Pourquoi ça peut intéresser bien plus que les créateurs

La vidéo IA attire souvent les créateurs de contenu, mais Gemini Omni pourrait toucher un public plus large. Une boutique peut préparer une animation produit. Un formateur peut illustrer une notion. Un étudiant peut fabriquer une séquence explicative. Une association peut produire un visuel court pour annoncer un événement. Même un usage personnel peut tenir en quelques secondes, avec une carte animée, une invitation ou un montage souvenir.

Le vrai frein reste la confiance dans le rendu. Si une main se déforme, si un texte devient illisible ou si un visage change d’une scène à l’autre, le clip perd vite sa valeur. Google devra prouver que Gemini Omni gère mieux ces détails, pas seulement sur deux démos publiées en ligne. Il faudra voir des essais variés, dans plusieurs langues, avec des scènes moins calibrées.

Il faudra aussi regarder les règles. Edition de personnes, suppression d’éléments, remix de vidéos existantes, voix et avatars. Ces fonctions peuvent aider, mais elles demandent un cadre net. Google a intérêt à être clair dès le lancement, parce que la vidéo IA pose vite des questions de droit, de consentement et de transparence.

Ce que Google doit encore prouver

Le premier point, c’est la disponibilité. Un bouton vu par quelques comptes ne veut pas dire lancement mondial. Google peut tester une interface, la retirer, changer le nom ou garder la fonction pour certains abonnements. Tant que l’annonce officielle n’est pas faite, toute fiche technique reste fragile.

Le deuxième point, c’est le lien avec Veo. Gemini Omni pourrait être une nouvelle marque, une extension de Veo ou une couche d’édition par dessus une base déjà connue. La différence compte. Si Omni n’est qu’un nom plus simple pour une expérience Gemini, l’annonce sera surtout produit. Si le modèle change vraiment la qualité et l’édition, Google peut marquer un vrai tournant.

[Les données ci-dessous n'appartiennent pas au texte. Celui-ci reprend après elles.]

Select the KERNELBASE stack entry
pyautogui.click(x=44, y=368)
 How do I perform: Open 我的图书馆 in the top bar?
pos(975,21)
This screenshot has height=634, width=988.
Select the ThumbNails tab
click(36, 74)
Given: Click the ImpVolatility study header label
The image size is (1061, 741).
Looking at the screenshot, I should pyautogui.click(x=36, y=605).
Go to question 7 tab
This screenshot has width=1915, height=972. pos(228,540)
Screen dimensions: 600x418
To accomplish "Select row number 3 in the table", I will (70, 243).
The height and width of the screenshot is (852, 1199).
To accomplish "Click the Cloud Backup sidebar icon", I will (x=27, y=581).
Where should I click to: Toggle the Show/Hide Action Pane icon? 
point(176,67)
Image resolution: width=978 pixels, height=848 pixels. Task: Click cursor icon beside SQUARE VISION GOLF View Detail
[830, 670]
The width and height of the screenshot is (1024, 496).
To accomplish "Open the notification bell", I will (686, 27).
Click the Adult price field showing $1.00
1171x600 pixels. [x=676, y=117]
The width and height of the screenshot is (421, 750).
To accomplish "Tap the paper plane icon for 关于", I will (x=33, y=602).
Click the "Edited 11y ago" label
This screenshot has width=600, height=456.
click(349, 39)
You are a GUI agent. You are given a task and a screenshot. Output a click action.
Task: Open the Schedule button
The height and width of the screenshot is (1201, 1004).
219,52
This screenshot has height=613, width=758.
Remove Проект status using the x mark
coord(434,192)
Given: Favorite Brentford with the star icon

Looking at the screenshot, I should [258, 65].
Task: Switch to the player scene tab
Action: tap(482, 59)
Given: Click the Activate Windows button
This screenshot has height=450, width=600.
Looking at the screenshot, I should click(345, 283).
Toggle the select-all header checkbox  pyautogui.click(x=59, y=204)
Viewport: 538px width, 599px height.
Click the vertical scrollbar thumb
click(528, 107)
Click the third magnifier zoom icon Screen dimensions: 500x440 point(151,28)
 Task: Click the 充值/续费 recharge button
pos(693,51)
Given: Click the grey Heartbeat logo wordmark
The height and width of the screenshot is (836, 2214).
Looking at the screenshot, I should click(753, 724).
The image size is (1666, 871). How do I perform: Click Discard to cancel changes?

Le troisième point, c’est l’usage mobile. Une vidéo IA puissante dans Gemini devient beaucoup plus intéressante si elle fonctionne bien sur téléphone. L’utilisateur prend une image, écrit une demande, génère un clip, corrige un détail, puis partage. C’est là que Google peut frapper fort, surtout avec Android et Gemini Intelligence qui avancent ensemble.

Mon avis franc

Gemini Omni sent le lancement préparé, mais je garderais le champagne au frais. Le nom circule, les captures sont parlantes, les premiers retours sont encourageants. Ça suffit pour surveiller Google I/O de près. Ça ne suffit pas pour dire que Google a déjà gagné la vidéo IA.

Le vrai intérêt, pour moi, se trouve dans l’édition. Générer une vidéo correcte, beaucoup d’outils savent déjà le faire sur une bonne journée. Modifier une scène par chat, garder une cohérence, corriger un objet, reprendre un clip sans tout casser, c’est là que Gemini Omni peut devenir utile. Si Google réussit ce point, tu n’auras pas seulement un générateur ajouté à la pile. Tu auras un atelier vidéo beaucoup plus simple à prendre en main.

Le test sera très concret. Est-ce que l’outil sera disponible en France. Est-ce qu’il comprendra bien le français. Est-ce que les quotas seront honnêtes. Est-ce que les clips resteront propres quand tu demandes une scène banale, pas une démo parfaite. Réponse probable à partir du 19 mai, si Google décide de lever le rideau pendant I/O.

FAQ Gemini Omni

Gemini Omni est il officiel

Non. Google n’a pas encore annoncé Gemini Omni publiquement. Le nom vient de captures et de retours liés à un test limité dans Gemini avant Google I/O 2026.

Que pourrait faire Gemini Omni

Gemini Omni pourrait créer des vidéos, remixer des clips, modifier des scènes dans le chat et utiliser des modèles prêts à l’emploi depuis Gemini.

Est ce que Gemini Omni sera payant

Rien n’est confirmé. Les premiers retours parlent de quotas liés à Google AI Pro, ce qui laisse penser que la vidéo IA pourrait être limitée ou réservée à certains abonnements.

Faut il attendre Google I/O avant de tester

Oui. Tant que Google ne donne pas de lancement public, mieux vaut attendre l’annonce officielle, les pays disponibles et les limites d’usage exactes.